## What the task asks
Without changing a single character, write out every record below.

## Collected data entries
*** Block opens ***

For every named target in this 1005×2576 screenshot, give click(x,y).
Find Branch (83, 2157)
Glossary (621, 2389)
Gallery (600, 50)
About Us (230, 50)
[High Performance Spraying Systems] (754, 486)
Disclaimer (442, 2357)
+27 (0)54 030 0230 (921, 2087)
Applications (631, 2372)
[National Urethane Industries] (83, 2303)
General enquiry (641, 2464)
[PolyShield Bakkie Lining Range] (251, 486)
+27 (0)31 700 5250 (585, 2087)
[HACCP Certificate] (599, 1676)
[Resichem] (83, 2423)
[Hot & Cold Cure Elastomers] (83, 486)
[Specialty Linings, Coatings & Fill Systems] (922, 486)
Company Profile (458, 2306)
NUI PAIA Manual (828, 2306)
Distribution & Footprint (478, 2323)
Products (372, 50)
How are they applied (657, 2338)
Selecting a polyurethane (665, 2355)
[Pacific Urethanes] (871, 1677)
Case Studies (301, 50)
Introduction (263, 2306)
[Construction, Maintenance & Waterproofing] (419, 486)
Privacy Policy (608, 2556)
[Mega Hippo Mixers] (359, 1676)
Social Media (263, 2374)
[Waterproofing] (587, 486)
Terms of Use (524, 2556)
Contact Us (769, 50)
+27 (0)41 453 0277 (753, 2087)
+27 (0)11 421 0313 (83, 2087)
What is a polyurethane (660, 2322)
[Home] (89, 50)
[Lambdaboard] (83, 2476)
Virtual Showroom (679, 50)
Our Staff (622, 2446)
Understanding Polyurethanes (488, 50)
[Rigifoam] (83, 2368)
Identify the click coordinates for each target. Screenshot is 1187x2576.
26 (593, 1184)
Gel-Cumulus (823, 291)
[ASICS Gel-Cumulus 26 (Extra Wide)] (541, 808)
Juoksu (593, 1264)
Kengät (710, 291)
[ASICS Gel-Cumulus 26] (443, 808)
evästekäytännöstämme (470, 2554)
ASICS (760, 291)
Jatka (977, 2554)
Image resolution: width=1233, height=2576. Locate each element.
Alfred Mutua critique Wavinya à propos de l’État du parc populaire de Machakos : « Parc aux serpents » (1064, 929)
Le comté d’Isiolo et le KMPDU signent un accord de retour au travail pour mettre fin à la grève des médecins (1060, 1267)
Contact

*** Block closes ***

## Completed task
For every named target in this 1005×2576 screenshot, give click(x,y).
Find Branch (83, 2157)
Glossary (621, 2389)
Gallery (600, 50)
About Us (230, 50)
[High Performance Spraying Systems] (754, 486)
Disclaimer (442, 2357)
+27 (0)54 030 0230 (921, 2087)
Applications (631, 2372)
[National Urethane Industries] (83, 2303)
General enquiry (641, 2464)
[PolyShield Bakkie Lining Range] (251, 486)
+27 (0)31 700 5250 (585, 2087)
[HACCP Certificate] (599, 1676)
[Resichem] (83, 2423)
[Hot & Cold Cure Elastomers] (83, 486)
[Specialty Linings, Coatings & Fill Systems] (922, 486)
Company Profile (458, 2306)
NUI PAIA Manual (828, 2306)
Distribution & Footprint (478, 2323)
Products (372, 50)
How are they applied (657, 2338)
Selecting a polyurethane (665, 2355)
[Pacific Urethanes] (871, 1677)
Case Studies (301, 50)
Introduction (263, 2306)
[Construction, Maintenance & Waterproofing] (419, 486)
Privacy Policy (608, 2556)
[Mega Hippo Mixers] (359, 1676)
Social Media (263, 2374)
[Waterproofing] (587, 486)
Terms of Use (524, 2556)
Contact Us (769, 50)
+27 (0)41 453 0277 (753, 2087)
+27 (0)11 421 0313 (83, 2087)
What is a polyurethane (660, 2322)
[Home] (89, 50)
[Lambdaboard] (83, 2476)
Virtual Showroom (679, 50)
Our Staff (622, 2446)
Understanding Polyurethanes (488, 50)
[Rigifoam] (83, 2368)
Identify the click coordinates for each target. Screenshot is 1187x2576.
26 (593, 1184)
Gel-Cumulus (823, 291)
[ASICS Gel-Cumulus 26 (Extra Wide)] (541, 808)
Juoksu (593, 1264)
Kengät (710, 291)
[ASICS Gel-Cumulus 26] (443, 808)
evästekäytännöstämme (470, 2554)
ASICS (760, 291)
Jatka (977, 2554)
Image resolution: width=1233, height=2576. Locate each element.
Alfred Mutua critique Wavinya à propos de l’État du parc populaire de Machakos : « Parc aux serpents » (1064, 929)
Le comté d’Isiolo et le KMPDU signent un accord de retour au travail pour mettre fin à la grève des médecins (1060, 1267)
Contact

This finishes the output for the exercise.